Al volver a casa, me sentí renovado. Tenía nuevos proyectos, cosas nuevas que hacer y gente nueva en mi agenda. Estaba contento. Al final, superar a Lorenzo fue algo violento por la forma en la que se había marchado, pero estaba siendo un poco más sencillo de lo que imaginé en un primer momento. Precisamente, en ese momento, me di cuenta de que Lorenzo no era más que un vago recuerdo: ni siquiera me acordaba bien de su cara, solo de cómo dejó el armario vacío. Tampoco me acordaba de su voz ni de su acento, sino de cómo me dejó por WhatsApp.
En uno de esos días en los que tocaba curso de escritura, recibí un mensaje. No suelo hacer caso del teléfono cuando estoy estudiando, pero mi intuición me dijo que era importante.
+𝟯𝟰 𝟲𝟰𝟱 𝟲𝟬 𝟱…
𝘏𝘰𝘭𝘢, 𝘔𝘢𝘳𝘵𝘪́𝘯. 𝘌𝘴𝘵𝘰𝘺 𝘱𝘰𝘳 𝘚𝘦𝘷𝘪𝘭𝘭𝘢. ¿𝘛𝘦 𝘩𝘢𝘤𝘦 𝘶𝘯𝘢 𝘤𝘦𝘳𝘷𝘦𝘻𝘢 𝘶𝘯 𝘥𝘪́𝘢 𝘥𝘦 𝘦𝘴𝘵𝘰𝘴 𝘺 𝘩𝘢𝘣𝘭𝘢𝘮𝘰𝘴? 😘
Vi que el número no estaba entre mis contactos, pero que era muy directo, así que supuse que era alguien que me conocía muy bien. Cuando leí el mensaje completo, me dio una vuelta al corazón y también me dieron ganas de vomitar de repente. No me podía creer que Lorenzo me estuviera mandando este mensaje.
¿De verdad había venido a España y tenía la desfachatez de querer verme? ¿Después de lo que me hizo? ¿Ahora que ya estaba superado? No contesté de inmediato; de hecho, no sabía muy bien qué responder. Sentado en la clase, sentí cómo el mundo a mi alrededor desaparecía por un momento y solo estábamos mi móvil, el mensaje y yo en el mundo. Me quedé mirando la pantalla, en shock.

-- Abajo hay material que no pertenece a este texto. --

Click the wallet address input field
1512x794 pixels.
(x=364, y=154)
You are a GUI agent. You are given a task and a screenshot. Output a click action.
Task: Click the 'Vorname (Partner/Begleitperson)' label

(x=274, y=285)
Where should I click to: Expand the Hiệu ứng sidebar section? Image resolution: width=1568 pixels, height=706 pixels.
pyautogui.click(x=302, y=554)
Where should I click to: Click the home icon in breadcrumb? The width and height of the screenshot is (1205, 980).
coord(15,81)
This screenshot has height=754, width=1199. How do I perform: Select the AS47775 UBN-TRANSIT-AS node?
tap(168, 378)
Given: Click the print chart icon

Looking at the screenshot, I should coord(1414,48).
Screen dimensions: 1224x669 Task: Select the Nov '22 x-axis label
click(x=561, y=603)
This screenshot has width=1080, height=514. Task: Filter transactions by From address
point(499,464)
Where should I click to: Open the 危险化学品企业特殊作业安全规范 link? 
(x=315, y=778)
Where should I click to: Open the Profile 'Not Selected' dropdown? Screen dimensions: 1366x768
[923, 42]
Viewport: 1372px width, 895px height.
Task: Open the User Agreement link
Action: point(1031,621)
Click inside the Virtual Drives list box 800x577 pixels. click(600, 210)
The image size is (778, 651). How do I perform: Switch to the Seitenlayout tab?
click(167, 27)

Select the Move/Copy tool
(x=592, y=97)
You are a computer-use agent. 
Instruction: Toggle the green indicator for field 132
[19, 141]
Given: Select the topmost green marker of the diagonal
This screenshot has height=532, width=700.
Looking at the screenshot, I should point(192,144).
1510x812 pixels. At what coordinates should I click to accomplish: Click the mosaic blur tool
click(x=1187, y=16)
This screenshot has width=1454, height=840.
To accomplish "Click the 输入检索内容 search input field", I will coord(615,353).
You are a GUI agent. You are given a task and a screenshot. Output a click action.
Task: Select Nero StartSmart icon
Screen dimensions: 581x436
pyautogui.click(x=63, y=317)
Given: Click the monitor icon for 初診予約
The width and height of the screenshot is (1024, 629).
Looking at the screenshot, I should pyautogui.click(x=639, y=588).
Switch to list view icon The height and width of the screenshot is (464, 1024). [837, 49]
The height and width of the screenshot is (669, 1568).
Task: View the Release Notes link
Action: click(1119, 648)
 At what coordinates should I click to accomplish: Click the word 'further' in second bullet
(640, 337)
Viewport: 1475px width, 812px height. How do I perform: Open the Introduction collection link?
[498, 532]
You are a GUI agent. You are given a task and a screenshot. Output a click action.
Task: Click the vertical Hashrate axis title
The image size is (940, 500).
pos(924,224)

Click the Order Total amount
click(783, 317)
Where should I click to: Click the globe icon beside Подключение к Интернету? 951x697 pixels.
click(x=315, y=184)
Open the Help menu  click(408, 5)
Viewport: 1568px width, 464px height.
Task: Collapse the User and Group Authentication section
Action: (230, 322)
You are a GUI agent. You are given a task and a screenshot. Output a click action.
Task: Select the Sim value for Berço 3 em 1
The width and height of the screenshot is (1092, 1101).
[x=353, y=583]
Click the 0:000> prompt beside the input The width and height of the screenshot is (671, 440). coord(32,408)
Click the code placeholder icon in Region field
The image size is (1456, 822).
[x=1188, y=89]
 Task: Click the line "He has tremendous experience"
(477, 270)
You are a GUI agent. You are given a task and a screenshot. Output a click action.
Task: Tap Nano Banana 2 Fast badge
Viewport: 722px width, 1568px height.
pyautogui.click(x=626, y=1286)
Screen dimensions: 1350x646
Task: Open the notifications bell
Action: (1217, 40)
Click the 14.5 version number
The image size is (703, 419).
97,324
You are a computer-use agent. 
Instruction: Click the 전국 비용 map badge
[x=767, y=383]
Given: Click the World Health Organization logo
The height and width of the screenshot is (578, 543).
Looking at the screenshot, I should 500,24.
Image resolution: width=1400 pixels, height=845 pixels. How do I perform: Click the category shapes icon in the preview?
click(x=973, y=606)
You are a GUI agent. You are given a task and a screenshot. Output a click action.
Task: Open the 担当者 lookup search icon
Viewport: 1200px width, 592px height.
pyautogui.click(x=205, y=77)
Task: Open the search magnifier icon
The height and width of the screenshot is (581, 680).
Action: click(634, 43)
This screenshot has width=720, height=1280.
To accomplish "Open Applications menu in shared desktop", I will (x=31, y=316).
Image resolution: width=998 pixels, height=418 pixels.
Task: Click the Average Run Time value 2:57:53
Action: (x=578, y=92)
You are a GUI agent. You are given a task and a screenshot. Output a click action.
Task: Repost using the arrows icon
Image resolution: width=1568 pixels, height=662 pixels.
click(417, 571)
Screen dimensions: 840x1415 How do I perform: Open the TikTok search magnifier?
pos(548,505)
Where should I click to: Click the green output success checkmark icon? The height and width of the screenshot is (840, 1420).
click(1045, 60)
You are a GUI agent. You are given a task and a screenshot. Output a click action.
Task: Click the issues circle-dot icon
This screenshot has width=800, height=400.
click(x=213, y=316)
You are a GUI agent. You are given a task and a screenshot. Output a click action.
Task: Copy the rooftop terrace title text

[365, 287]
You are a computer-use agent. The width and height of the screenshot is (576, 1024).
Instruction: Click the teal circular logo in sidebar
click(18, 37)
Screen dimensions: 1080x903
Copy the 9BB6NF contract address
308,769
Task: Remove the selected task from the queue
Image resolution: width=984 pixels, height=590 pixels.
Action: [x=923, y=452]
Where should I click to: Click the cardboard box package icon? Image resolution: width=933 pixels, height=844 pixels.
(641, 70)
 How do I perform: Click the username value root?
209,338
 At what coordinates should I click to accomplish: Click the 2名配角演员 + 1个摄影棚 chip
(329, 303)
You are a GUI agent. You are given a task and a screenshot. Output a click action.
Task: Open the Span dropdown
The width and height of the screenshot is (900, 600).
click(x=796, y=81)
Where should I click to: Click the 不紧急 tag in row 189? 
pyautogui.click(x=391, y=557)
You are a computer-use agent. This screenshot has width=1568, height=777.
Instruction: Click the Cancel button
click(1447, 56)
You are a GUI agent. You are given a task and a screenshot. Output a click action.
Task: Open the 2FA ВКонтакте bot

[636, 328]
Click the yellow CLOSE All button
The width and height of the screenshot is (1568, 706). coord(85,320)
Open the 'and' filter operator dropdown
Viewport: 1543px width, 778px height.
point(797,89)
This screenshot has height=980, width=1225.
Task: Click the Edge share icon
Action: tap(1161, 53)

No sabía si tenía que estar enfadado por haber recibido el mensaje, agradecido por recibirlo o, directamente, contento por saber que se había acordado de mí. El mensaje flotó durante horas en los servidores de WhatsApp hasta que decidí ser lo más diplomático posible, también debido a que tenía una curiosidad por saber qué podía contarme que me interesara.
𝗠𝗔𝗥𝗧𝗜́𝗡
𝘚𝘢𝘭𝘨𝘰 𝘢 𝘭𝘢𝘴 21:00 𝘥𝘦𝘭 𝘵𝘢𝘭𝘭𝘦𝘳 𝘥𝘦 𝘦𝘴𝘤𝘳𝘪𝘵𝘶𝘳𝘢. 𝘌𝘴𝘵𝘰𝘺 𝘦𝘯 𝘭𝘢 𝘍𝘢𝘤𝘶𝘭𝘵𝘢𝘥 𝘥𝘦 𝘍𝘪𝘭𝘰𝘭𝘰𝘨𝘪́𝘢. ¿𝘕𝘰𝘴 𝘷𝘦𝘮𝘰𝘴 𝘢𝘭𝘭𝘪́?